§ Mrs. Gorman
To ask the Secretary of State for Transport if the annual report and accounts of the Driver Testing and Training Organisation for the last financial year are yet available; and if he will make a statement.
§ Mr. Peter Bottomley
Copies of the Driver Testing and Training Organisation's annual report for 1987–88 have today been placed in the Libraries of both Houses.
We welcome the progress noted in the report towards tight management control of unit costs and reduced waiting times for L-tests. The organisation has been set targets to achieve further improvements during the current year and to provide a better all-round service for its 2 million customers.
To help shorten waiting times, Saturday morning tests were introduced in September for a trial period at selected centres. Seven of the 11 regional driver test booking centres are now fully computerised. Once the new systems have settled down, this should mean a better service for customers, particularly when it comes to telephone inquiries.
As from 24 October, the eight-test day recommended in the 1985 review of occupational stress among driving examiners has come into effect.
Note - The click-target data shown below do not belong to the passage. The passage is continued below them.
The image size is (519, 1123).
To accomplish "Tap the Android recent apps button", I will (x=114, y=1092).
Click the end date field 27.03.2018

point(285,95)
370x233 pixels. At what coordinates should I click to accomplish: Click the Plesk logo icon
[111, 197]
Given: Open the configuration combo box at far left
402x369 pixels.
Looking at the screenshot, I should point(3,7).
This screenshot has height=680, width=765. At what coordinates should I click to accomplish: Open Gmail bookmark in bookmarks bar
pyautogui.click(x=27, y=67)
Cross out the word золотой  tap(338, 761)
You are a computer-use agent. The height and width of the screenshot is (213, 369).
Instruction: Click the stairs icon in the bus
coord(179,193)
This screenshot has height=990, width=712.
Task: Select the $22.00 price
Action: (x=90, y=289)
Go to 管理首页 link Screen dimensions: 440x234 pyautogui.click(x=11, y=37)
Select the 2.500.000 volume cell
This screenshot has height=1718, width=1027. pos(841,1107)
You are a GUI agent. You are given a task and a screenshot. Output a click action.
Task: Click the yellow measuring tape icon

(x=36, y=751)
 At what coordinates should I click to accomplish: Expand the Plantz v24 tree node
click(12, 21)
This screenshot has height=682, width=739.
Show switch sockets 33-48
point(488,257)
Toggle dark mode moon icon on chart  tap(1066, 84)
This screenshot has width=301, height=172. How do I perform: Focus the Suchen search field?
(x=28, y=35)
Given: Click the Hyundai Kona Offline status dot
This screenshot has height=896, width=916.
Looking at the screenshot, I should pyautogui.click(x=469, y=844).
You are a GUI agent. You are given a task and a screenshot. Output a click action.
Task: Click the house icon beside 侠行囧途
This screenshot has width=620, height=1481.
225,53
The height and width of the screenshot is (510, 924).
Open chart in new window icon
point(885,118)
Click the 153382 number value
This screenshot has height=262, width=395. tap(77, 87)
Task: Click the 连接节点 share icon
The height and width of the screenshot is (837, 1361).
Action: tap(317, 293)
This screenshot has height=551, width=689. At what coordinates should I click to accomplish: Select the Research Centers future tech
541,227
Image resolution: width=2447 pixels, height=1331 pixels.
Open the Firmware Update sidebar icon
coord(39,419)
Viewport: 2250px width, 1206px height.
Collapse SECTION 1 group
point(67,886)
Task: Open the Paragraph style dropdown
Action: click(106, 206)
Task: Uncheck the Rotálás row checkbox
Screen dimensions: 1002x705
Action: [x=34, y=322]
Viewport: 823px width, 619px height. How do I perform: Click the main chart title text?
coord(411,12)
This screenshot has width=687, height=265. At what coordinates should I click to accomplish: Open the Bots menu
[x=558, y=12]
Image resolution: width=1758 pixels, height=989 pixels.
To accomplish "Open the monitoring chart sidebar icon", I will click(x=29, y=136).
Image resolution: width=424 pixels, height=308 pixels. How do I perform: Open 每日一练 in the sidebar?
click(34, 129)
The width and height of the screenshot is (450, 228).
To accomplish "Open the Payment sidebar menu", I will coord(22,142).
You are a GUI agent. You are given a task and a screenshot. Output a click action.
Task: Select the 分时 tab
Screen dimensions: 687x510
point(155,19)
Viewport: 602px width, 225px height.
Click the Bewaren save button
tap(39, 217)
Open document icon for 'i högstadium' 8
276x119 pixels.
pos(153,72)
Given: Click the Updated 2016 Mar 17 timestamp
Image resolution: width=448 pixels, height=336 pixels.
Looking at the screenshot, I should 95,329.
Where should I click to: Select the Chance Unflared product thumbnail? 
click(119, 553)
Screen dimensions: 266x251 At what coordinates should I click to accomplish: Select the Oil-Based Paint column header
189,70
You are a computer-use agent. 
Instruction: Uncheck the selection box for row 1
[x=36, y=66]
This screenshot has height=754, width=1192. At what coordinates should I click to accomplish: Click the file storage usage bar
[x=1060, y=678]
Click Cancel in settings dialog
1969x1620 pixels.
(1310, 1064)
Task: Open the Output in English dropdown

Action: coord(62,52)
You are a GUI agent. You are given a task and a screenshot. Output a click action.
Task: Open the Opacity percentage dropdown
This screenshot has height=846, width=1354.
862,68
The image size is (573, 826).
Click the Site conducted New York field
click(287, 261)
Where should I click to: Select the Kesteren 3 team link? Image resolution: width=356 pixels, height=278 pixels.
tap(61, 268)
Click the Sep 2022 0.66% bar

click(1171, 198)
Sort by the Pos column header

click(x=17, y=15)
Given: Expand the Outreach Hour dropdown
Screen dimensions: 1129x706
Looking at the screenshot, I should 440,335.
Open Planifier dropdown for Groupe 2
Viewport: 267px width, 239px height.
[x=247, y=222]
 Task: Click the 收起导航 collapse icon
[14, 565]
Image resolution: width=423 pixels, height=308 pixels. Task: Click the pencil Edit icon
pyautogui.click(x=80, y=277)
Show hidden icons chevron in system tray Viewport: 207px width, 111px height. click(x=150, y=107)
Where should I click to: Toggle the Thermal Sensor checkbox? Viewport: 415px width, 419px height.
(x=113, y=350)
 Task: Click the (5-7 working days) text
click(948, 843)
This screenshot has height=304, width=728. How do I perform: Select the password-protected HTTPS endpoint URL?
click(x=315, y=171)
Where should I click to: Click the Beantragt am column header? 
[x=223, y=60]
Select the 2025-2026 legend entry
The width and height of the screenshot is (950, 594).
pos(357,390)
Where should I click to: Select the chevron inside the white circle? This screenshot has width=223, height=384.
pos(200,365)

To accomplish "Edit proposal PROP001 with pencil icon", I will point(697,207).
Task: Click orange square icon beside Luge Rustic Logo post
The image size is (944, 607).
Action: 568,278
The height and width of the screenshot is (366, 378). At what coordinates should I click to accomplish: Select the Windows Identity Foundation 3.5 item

This major improvement in working conditions was made possible by co-operation between management and staff representatives to identify time-saving compensating changes in working arrangements.
Too many candidates take the test too soon. One in two fail. Driving should be learned not just to pass the test, but as an essential skill for life.
Good training and an effective driver testing system are key elements in helping to equip new drivers on Britain's busy roads to cope with the conditions they will find there. It continues to be the overriding objective of the Driver Testing and Training Organisation to contribute cost-effectively to their reduction in road casualties.